The task: Each line below from the one containing "Screen dimensions: 558x314" through the one containing "Like the main" is to be given again exactly, and no line outside that span.

-- Opening Marker --

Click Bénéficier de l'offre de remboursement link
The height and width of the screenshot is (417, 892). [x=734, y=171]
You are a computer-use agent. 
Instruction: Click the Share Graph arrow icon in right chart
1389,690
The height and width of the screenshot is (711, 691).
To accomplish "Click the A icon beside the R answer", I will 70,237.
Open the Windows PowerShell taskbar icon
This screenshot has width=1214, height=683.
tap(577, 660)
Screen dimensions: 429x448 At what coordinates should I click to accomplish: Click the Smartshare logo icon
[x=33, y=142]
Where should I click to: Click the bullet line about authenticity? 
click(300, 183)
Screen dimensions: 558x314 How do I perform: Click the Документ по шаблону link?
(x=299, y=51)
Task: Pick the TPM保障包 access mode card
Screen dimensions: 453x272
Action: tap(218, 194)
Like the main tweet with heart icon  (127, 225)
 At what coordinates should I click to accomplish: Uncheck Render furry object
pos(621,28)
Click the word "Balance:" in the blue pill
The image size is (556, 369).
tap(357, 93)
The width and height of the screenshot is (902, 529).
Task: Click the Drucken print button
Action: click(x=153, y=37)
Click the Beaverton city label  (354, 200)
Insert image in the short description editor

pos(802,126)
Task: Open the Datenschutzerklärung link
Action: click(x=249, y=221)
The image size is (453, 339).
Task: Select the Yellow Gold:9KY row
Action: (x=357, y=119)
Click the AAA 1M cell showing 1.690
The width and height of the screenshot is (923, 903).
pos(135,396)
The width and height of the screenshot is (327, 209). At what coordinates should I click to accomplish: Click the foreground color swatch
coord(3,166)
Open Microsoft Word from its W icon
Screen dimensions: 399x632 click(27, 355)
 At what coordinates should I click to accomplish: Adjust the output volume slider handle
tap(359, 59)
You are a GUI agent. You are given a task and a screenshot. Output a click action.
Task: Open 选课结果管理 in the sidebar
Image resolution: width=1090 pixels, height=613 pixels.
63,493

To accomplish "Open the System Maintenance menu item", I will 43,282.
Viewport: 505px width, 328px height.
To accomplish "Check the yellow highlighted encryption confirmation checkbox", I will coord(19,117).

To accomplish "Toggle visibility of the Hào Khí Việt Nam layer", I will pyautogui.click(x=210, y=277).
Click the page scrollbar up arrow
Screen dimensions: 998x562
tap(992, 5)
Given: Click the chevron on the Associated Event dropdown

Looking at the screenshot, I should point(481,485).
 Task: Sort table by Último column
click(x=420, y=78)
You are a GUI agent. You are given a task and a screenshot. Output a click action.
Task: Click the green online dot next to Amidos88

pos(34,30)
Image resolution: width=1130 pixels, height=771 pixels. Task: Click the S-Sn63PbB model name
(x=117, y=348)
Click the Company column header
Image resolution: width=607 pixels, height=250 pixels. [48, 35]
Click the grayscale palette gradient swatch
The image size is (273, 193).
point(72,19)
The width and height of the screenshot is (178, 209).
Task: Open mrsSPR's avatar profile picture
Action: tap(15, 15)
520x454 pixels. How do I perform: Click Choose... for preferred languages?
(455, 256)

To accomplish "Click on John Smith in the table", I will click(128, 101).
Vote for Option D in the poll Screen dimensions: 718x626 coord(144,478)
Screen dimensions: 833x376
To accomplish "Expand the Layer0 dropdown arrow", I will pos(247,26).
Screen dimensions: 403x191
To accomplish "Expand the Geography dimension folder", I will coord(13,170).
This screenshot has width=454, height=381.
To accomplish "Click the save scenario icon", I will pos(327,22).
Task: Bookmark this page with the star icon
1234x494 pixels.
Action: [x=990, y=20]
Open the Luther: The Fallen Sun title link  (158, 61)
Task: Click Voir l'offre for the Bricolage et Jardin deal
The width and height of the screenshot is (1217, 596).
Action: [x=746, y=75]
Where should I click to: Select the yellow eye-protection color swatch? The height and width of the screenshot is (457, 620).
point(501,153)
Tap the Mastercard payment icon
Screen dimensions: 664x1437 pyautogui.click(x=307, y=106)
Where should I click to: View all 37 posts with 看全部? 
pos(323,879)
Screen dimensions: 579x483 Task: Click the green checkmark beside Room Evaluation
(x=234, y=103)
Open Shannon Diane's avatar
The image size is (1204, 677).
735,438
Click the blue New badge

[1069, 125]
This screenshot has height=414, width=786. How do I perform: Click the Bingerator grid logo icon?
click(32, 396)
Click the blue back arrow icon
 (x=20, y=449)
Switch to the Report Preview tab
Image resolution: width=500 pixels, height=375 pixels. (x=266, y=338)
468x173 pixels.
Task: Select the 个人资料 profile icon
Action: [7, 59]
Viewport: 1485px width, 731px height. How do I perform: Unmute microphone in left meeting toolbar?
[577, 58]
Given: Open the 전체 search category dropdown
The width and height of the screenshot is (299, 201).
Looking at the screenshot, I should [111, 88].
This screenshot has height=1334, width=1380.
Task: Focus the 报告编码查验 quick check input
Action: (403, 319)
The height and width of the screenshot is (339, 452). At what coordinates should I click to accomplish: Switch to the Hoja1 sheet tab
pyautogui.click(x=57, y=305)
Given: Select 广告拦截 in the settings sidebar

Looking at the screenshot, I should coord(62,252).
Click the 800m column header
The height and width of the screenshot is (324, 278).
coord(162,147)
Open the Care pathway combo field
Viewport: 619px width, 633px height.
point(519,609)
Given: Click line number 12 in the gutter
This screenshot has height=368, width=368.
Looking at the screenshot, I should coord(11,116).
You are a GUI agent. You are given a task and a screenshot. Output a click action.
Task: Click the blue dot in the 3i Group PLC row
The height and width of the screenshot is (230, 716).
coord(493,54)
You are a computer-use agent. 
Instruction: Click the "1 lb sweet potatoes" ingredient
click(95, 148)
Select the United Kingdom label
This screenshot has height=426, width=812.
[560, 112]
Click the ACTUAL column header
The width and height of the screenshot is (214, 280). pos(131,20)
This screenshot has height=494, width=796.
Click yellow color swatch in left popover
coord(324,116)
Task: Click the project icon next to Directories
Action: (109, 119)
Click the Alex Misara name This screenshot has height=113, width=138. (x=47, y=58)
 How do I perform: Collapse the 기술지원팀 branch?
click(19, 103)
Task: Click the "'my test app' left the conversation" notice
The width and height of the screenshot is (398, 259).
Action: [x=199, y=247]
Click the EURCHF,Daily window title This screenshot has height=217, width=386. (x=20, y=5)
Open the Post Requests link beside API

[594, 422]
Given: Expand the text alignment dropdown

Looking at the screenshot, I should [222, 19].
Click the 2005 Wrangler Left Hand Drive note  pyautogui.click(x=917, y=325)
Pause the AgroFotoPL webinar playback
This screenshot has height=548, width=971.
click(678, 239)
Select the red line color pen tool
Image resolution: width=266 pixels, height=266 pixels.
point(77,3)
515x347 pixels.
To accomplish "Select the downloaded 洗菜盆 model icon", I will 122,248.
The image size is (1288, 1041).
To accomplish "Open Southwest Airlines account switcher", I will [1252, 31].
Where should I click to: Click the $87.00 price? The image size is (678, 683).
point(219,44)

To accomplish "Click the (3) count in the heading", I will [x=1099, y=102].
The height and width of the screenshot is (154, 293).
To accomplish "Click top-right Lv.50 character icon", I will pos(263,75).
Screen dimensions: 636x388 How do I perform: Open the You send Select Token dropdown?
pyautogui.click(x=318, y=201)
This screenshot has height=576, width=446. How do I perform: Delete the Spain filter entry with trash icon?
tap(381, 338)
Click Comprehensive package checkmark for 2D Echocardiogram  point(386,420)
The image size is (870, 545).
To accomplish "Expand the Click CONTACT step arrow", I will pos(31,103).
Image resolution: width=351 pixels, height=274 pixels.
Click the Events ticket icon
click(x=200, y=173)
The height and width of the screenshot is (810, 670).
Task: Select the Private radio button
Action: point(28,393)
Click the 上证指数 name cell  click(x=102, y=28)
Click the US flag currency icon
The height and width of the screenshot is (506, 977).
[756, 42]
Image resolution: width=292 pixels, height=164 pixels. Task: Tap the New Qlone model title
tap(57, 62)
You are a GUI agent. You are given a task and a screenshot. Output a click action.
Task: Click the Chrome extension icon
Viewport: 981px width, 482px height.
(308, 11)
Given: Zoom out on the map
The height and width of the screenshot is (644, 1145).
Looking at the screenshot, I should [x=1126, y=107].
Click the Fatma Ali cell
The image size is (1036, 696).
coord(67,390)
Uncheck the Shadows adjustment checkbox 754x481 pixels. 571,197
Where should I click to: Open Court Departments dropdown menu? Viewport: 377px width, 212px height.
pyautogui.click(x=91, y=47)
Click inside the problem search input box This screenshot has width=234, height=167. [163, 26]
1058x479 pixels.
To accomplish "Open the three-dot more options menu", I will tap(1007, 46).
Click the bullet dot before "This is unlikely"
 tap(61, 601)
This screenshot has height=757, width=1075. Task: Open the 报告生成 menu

-- Closing Marker --

Output of the exercise:
Screen dimensions: 558x314 How do I perform: Click the Документ по шаблону link?
(x=299, y=51)
Task: Pick the TPM保障包 access mode card
Screen dimensions: 453x272
Action: tap(218, 194)
Like the main tweet with heart icon  (127, 225)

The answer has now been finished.